Information arbitrage identifies market-moving information and trades on it before the financial markets recognize its impact. The disparity in knowledge across markets and its timing creates information arbitrage opportunities. Information arbitrageurs discover market-moving information from offbeat sources of alternative data.
What Is Information Arbitrage
Information arbitrage is a technique for creating profit-making opportunities wherein arbitrageurs spot market-moving information before others and take appropriate actions. Making accurate predictions about the asset’s price based on that information is a critical aspect of information arbitrage.
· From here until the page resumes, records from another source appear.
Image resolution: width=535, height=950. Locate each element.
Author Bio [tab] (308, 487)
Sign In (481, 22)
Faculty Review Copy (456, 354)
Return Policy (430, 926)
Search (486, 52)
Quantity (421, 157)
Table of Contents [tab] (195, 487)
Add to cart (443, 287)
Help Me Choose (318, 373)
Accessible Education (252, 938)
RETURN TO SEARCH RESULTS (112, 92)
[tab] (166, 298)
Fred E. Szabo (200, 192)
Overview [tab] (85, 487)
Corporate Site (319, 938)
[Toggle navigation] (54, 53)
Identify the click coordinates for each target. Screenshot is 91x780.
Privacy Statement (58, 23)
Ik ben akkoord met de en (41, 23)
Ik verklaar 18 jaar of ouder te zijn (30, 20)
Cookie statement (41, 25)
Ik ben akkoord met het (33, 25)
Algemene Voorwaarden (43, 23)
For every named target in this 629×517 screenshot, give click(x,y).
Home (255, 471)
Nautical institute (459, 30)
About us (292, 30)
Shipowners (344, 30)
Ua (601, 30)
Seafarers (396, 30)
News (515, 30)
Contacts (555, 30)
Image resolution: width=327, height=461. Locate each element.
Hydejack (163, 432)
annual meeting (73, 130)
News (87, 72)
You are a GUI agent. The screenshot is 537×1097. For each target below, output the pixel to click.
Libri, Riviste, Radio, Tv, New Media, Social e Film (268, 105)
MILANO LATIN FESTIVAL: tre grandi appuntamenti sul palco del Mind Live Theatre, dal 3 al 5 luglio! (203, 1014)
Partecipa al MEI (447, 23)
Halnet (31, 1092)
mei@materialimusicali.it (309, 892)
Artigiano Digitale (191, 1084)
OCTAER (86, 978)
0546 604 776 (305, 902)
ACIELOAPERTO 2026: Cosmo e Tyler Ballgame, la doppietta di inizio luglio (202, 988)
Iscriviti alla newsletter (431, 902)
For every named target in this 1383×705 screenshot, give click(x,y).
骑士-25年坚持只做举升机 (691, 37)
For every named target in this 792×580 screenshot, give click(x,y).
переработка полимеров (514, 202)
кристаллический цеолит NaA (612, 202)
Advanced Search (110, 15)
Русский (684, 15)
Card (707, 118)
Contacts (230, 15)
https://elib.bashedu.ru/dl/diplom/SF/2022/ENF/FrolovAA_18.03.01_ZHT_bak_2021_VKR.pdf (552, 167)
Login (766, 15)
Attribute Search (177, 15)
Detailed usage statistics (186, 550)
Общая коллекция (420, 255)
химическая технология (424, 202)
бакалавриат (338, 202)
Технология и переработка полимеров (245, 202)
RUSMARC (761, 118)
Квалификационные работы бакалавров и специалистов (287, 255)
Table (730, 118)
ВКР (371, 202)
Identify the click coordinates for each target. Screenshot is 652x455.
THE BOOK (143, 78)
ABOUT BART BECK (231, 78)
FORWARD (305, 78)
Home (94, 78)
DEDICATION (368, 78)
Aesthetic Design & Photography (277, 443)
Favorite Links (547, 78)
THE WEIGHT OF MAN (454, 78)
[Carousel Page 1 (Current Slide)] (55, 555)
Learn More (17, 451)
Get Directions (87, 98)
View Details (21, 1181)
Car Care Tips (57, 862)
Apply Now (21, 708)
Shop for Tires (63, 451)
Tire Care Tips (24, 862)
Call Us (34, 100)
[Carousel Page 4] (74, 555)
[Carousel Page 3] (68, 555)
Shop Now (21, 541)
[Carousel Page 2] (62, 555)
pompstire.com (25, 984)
A research paper in 1980 titled “On the Impossibility of Informationally Efficient Markets” by Sanford Grossman and Joseph E. Stiglitz proved that there is a prolonged phase of disequilibrium in competitive markets. Because of this, prices often reflect only partial information. Thus the arbitrageurs who leverage their resources and foresight to obtain price-moving information are rewarded through profits.
Information arbitrage also finds its roots in the Efficient Market Hypothesis (EMH). According to the hypothesis, Strong-form EMH reflects an efficient market. In this, the asset prices reflect all the available information, whether public or private. Thus, there is no scope for arbitrage here. An investor would not be able to reap excess returns or ‘alpha’ in this situation.
In a semi-strong form of the efficient market, the current share price only reflects publicly available information. An investor can still earn excess profits in this case if he uses price-impacting information that is not available in the public domain.
Lastly, weak-form efficiency, also known as the Random Walk Theory, propagates that past performances or historical data do not impact security prices. The theory believes that share prices are random, and it is impossible to predict price movement based on any information and earn profit from it.
However, financial markets are hardly efficient, and market participants can always find an arbitrage opportunity to spot market-moving trends and predict price differentials.
Thus, information arbitrage in financial markets arises due to asymmetrical information flowing through the market. This asymmetry can be due to limited access to information, lack of accuracy, uncertainty over the prevailing data, or lack of interest to seek more profound knowledge. It can also arise when investors do not realize the value of such information.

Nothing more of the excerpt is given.